Whatever the event, in December 1896 Fuhrer met up at this Nepalese ‘Rummindei’ with the local Governor, General Khadga Shamsher, ‘a man with intrigue in his bones’, 18 who having assassinated one Prime Minister of Nepal and plotted against two others, was finally exiled to British India shortly thereafter. 19. Following Fuhrer’s arrival, the subsequent excavations around the pillar reportedly disclosed an Asokan inscription about a metre below ground, and level with the top of a surrounding brick enclosure.
The credit for the discovery of this inscription later prompted an official enquiry, since Fuhrer had supposedly left the site just before any excavations had begun, leaving the Governor and his ‘sappers’ to do the digging. In his official letter on the matter, Fuhrer stated that he had advised the Governor ‘that an inscription would be found if a search was made below the surface of the mound’ on which the pillar was situated. 20. Since there was no previous historical reference to such an inscription, one wonders at Fuhrer’s remarkable prescience on this occasion. However, since this inscription provides the sole basis for the identification of this place with Lumbini, I propose to deal with it before passing on to other features at this site.
The appearance of this inscription in 1896 marked its first recorded appearance in history.

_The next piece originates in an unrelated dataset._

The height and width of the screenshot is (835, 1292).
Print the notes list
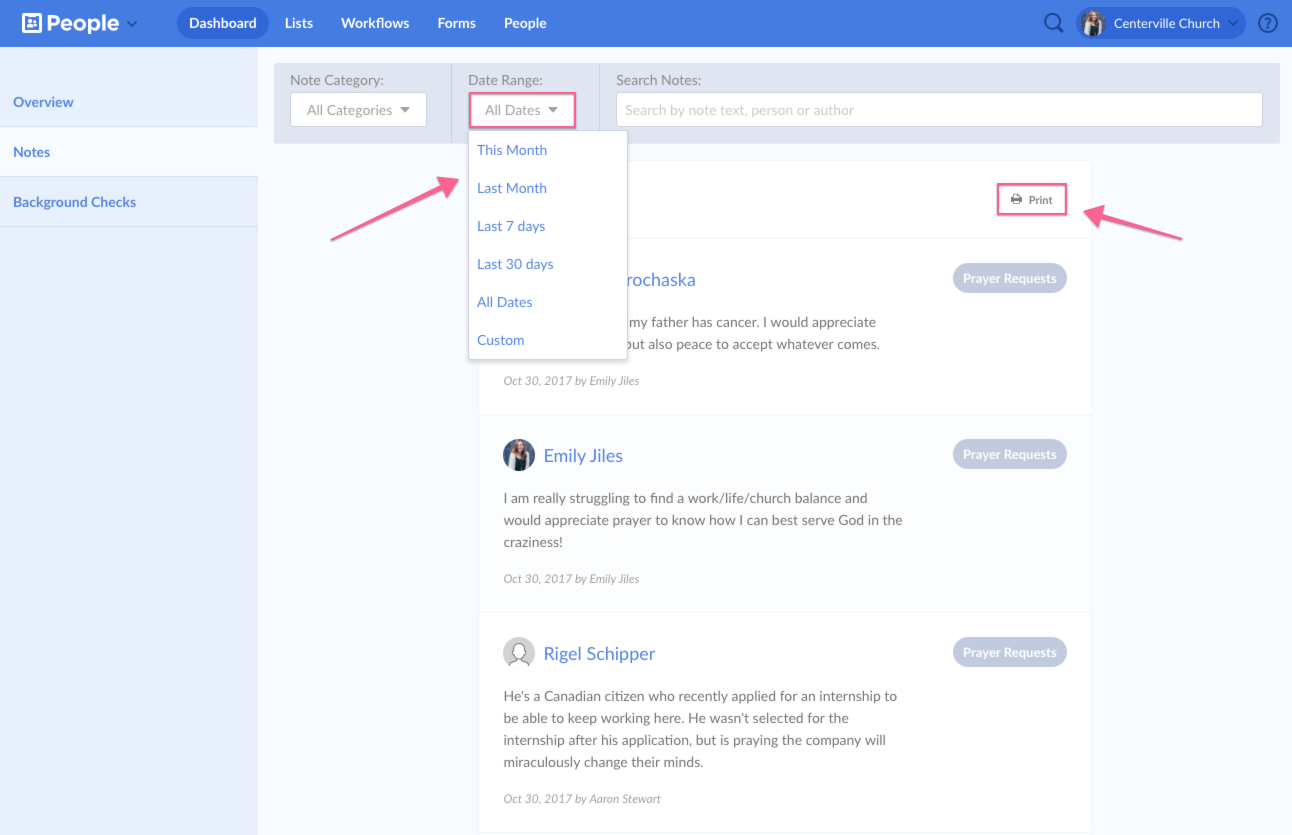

The Chinese pilgrims, Fa-hsien and Yuan-chuang, make no mention of it in their accounts of the Lumbini site (though Yuan-chuang does give a detailed description of a pillar) and as Thomas Watters observed:
‘We have no records of any other pilgrims visiting this place, or of any great Buddhists residing at it, or of any human life, except that mentioned by the two pilgrims, between the Buddha’s time and the present. 21
An unpublished manuscript of Watters was published by the Royal Asiatic Society (UK) following his death in 1901. In this publication, the following statement is found with reference to the Lumbini site:
‘Yuan-chuang, as we have seen, mentions a stone pillar, but he does not say anything about an inscription on it. The Fang-chih, however, tells us that the pillar recorded the circumstances of Buddha's birth’. 22
The Fang-chih – a shortened version of Yuan-chuang’s account - does nothing of the sort, since whilst it also refers to a pillar at Lumbini, no inscription ‘recording the circumstances of Buddha’s birth’ is mentioned in this text either. 23. Watters, a great Sinologist, was referred to by V. A. Smith as ‘one of the most brilliant ornaments’ of Chinese Buddhist scholarship, and it is inconceivable that he would have made this critical mistake. Indeed, when Smith had earlier asserted that the Lumbini pillar inscription ‘set at rest all doubts as to the exact site of the traditional birthplace of Gautama Buddha’, 24 Watters had acidly retorted that ‘it would be more correct to say that the inscription, if genuine, tells us what was the spot indicated to Asoka as the birthplace of the Buddha’. 25. Note that ‘if genuine’ : this shows that Watters not only had his doubts about this inscription, but that he was prepared to voice those doubts in public. Moreover, according to Smith, ‘Mr Watters writes in a very sceptical spirit, and apparently feels doubts as to the reality of the Sakya principality in the Tarai’. 26 .From all this, it will be seen that this supposed Fang-chih ‘mistake’ of Watters was totally at variance with his ‘very sceptical spirit’ regarding these supposed Nepalese discoveries (Lumbini included) ; and I shall therefore charge that it was a posthumous interpolation into Watters’ original text by its editors, Rhys Davids, S. W. Bushell, and Smith. If this charge is correct – and I am quite sure that it is - then the reasons behind this appalling deception can only be guessed at, I need hardly add. 27.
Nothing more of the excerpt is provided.